**EXERCICES À TRAITER:**
1) D'après le texte sur le colloque interreligieux de Saint-Jacut-de-la-Mer, combien de migrants arrivés en Europe en 2016 l'organisation nationale pour les migrations compte-t-elle ?
2) Indiquez si chacune des affirmations suivantes concorde avec le texte sur le colloque interreligieux de Saint-Jacut-de-la-Mer, en répondant par oui ou par non et en citant les mots décisifs du texte : (a) le colloque a rassemblé plus de 250 participants ; (b) Mohamed Loueslati est pasteur à Saint-Malo ; (c) Laurent Grzybowski est journaliste à La Vie.
3) Prolongez le texte sur le colloque interreligieux de Saint-Jacut-de-la-Mer à partir de sa dernière phrase.

Plus de 250 participants se sont réunis à l’Abbaye de Saint-Jacut-de-la-Mer, le week-end du 27 au 29 janvier 2017 pour un colloque interreligieux annuel. Des jeunes de toute la France se sont associés au dialogue des pensées et des écritures. La dynamique d’échange s’est ouverte à la mixité sociale, culturelle et religieuse. Il était question de l’accueil du migrant comme de son prochain. Rencontre avec quelques intervenants…
Catherine Egremy
N’ayez pas peur !
La migration suscite bien des peurs et des incompréhensions. Alors comment rassurer, expliquer, comprendre ? Pour Laurent Grzybowski, journaliste à La Vie, il est important de rester dans le réel et d’échapper aux idées reçues. Oui, les migrants sont instrumentalisés par les médias, la politique et la société. Non, «la phobie de l’invasion» n’est pas fondée. En 2016, l’organisation nationale pour les migrations compte 130 000 migrants arrivés en Europe. Sur une population de 508 293 000 européens (source INSEE 2016), les migrants ne représentent alors que 0,025%.
Pour un accueil et une intégration réussie de l’étranger, « nous devons nous donner les moyens matériels et humains nécessaires », pour devancer les problèmes et éviter les drames et tragédies que nous connaissons (avec les bidonvilles de Calais, et les naufrages de la mer Méditerranée).
S’ouvrir aux autres
L’enjeu de la migration n’est pas que politique, économique et social, il concerne chacun d’entre nous. Mohamed Loueslati (1), responsable de l’aumônerie musulmane des prisons pour le Grand Ouest de la France, pense que nous devons changer notre regard. « L’amour de l’autre doit être humaniste, universel. Notre espèce humaine est indivisible. » Nous devons respecter nos différences et lutter contre l’individualisme. « La foi en Dieu ne suffit pas, il faut avoir aussi une foi profonde en l’être humain, se dire qu’il peut changer et que l’on peut y contribuer. »
Au colloque de Saint-Jacut-de-la-Mer, l’accueil de l’étranger est effectivement au cœur de toutes les religions représentées. L’histoire de la migration est aussi celle de l’humanité. Elle est également dans les Écritures, en commençant par Abraham. Éléonore Léveillé-Belutaud (2), pasteur de l’Église Protestante Unie de Saint-Malo, rappelle que l’ouverture aux autres s’inscrit dans le fondement de notre identité chrétienne : « S’ouvrir aux autres, à l’Autre, c’est accueillir Dieu dans nos vies. »

**EXTRAIT SOURCE:**
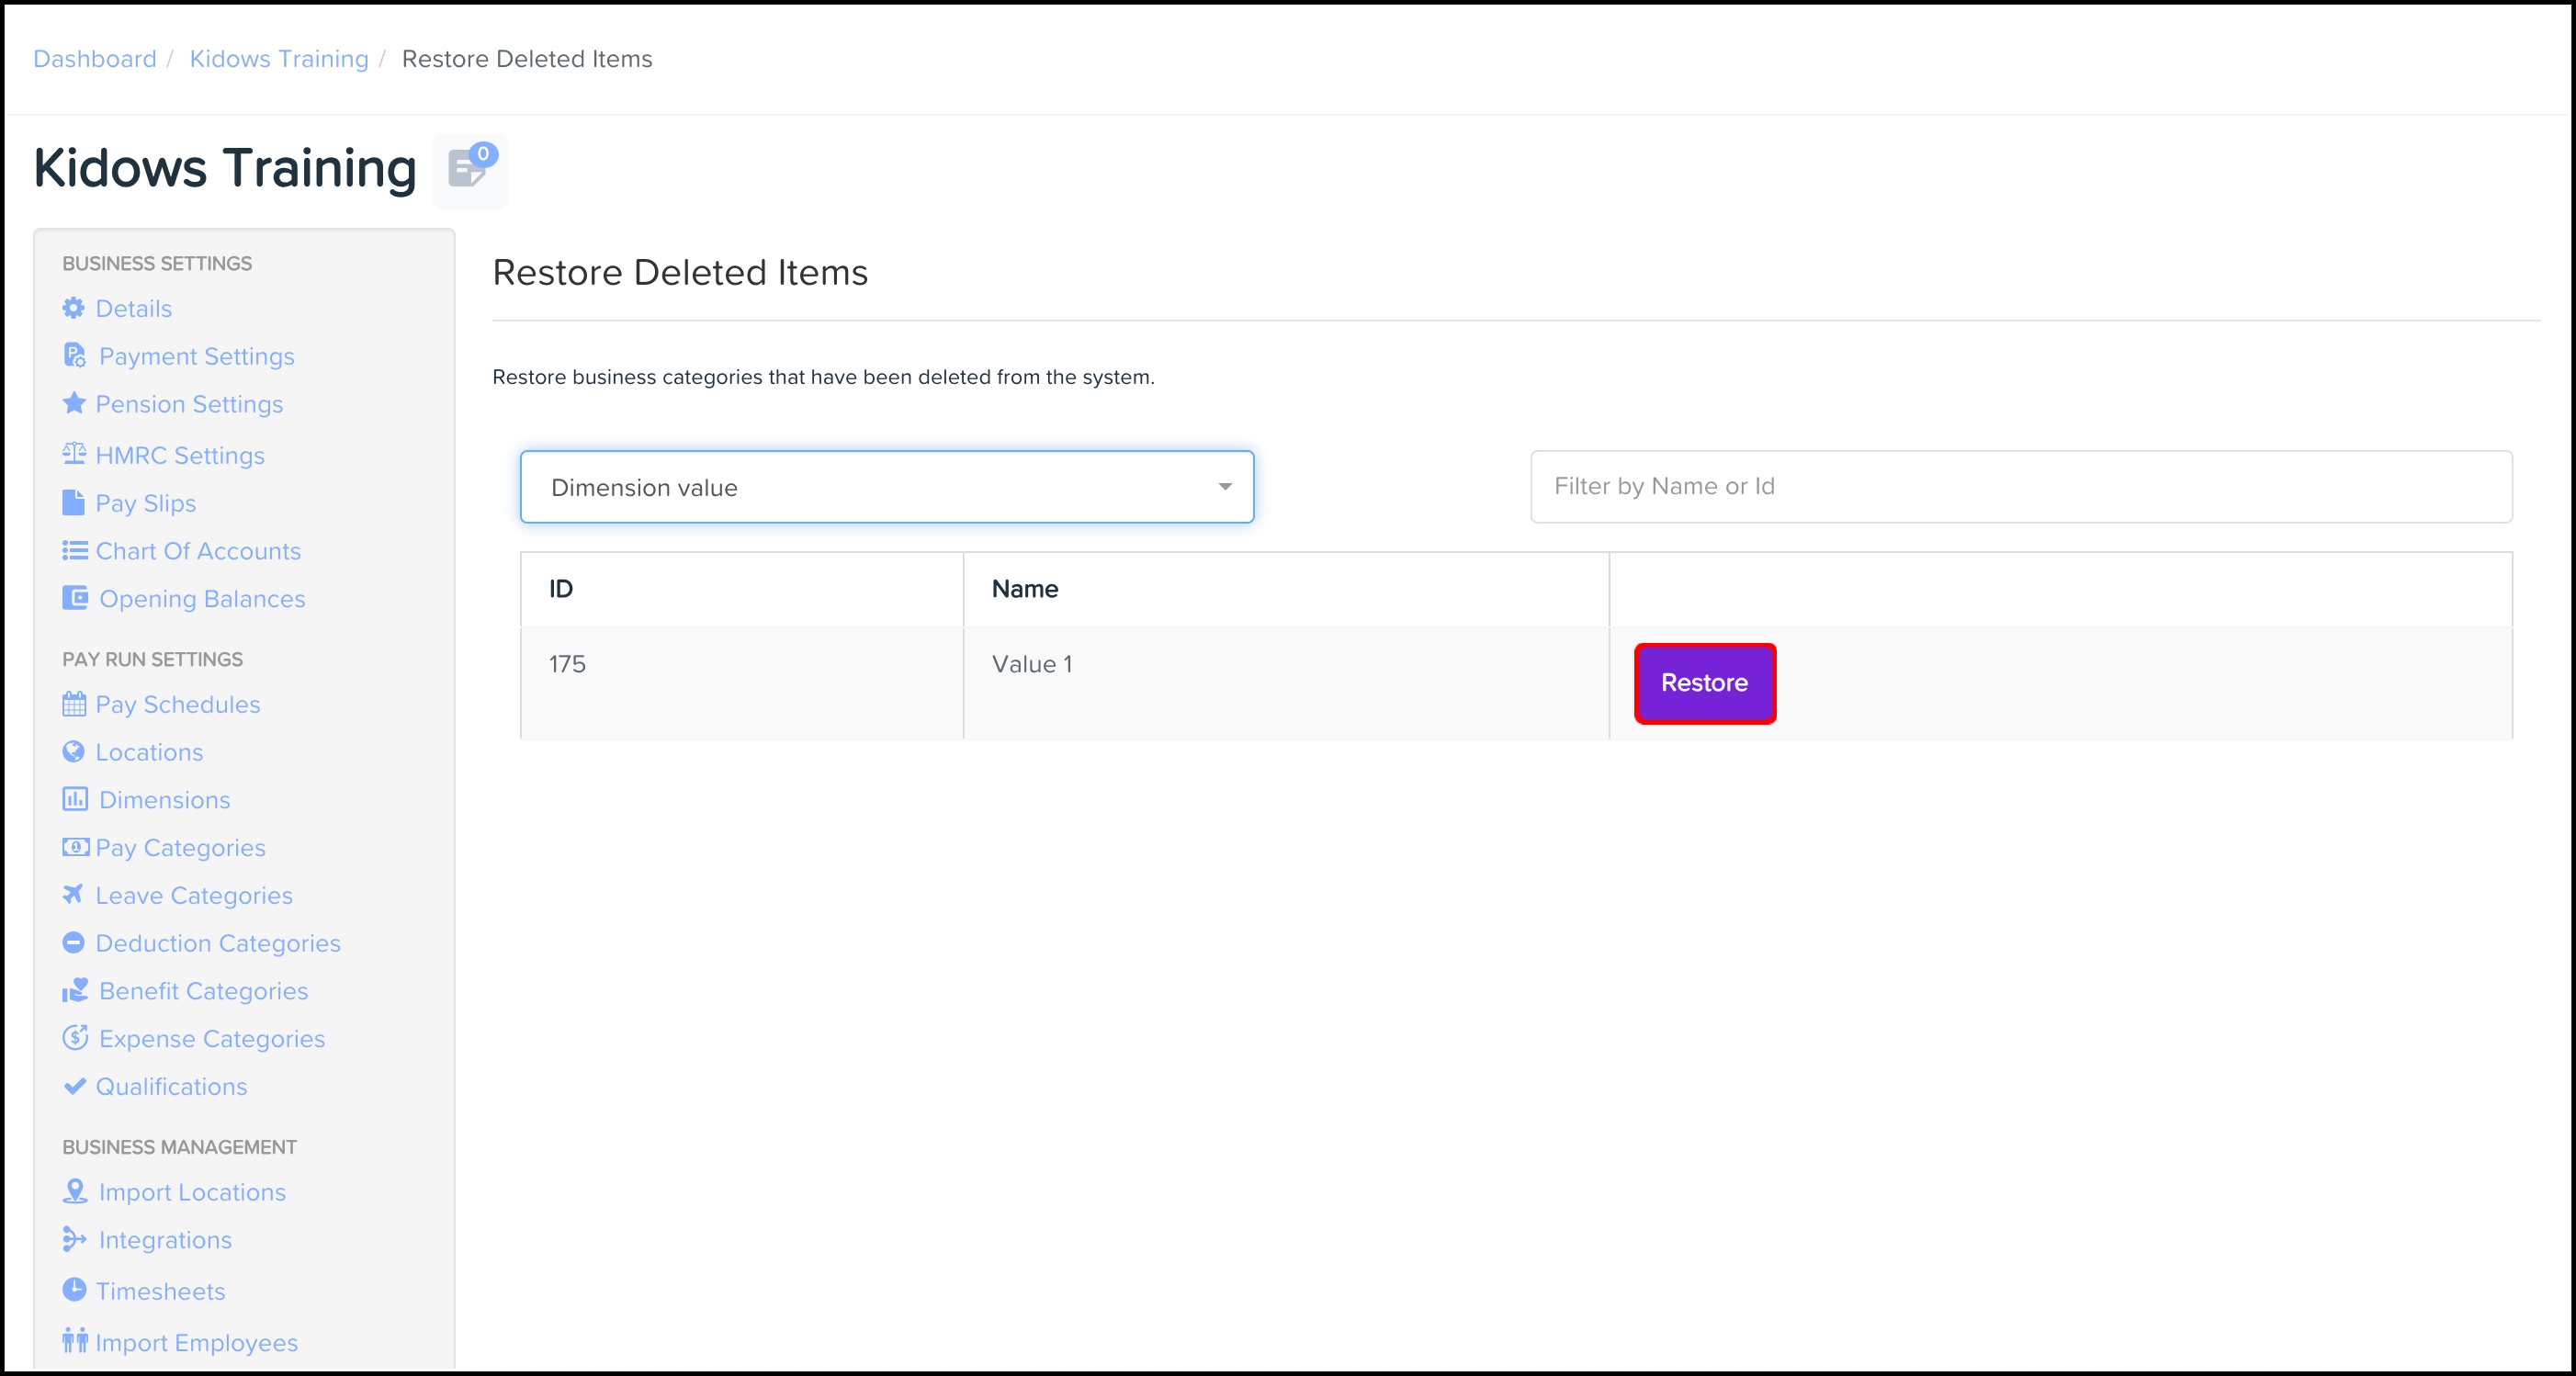2576x1376 pixels.
Task: Click the Filter by Name or Id field
Action: coord(2020,487)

**RÉPONSES PAR EXERCICE:**
1) 130 000 migrants.

2)
(a) Oui : « Plus de 250 participants se sont réunis ».
(b) Non : « responsable de l’aumônerie musulmane des prisons pour le Grand Ouest de la France ».
(c) Oui : « Pour Laurent Grzybowski, journaliste à La Vie ».

3)
Accueillir dans la dignité
L’action associative et caritative était largement représentée par l’expérience reconnue du Secours Catholique et la participation de ses bénévoles. « Sa première mission est d’éveiller à la solidarité, pour faire face à sa société et à son temps. » En effet, le cadre institutionnel ne peut satisfaire tous les besoins, de même que l’association ne peut se substituer au rôle administratif de L’État.
Pour le Secours Catholique, la nécessité n’est pas de répondre uniquement aux situations matérielles d’urgences, comme se loger, se vêtir, se nourrir, mais d’accueillir la personne dans son humanité, pour lui révéler sa propre richesse, ses ressorts naturels, en plénitude, et au-delà de ses besoins naturels. Emmanuelle Hérin (3), Déléguée pour l’Ille-et-Vilaine, soutient que « toute personne humaine qui souffre, doit être accueillie dans sa pauvreté, comme un enfant de Dieu ».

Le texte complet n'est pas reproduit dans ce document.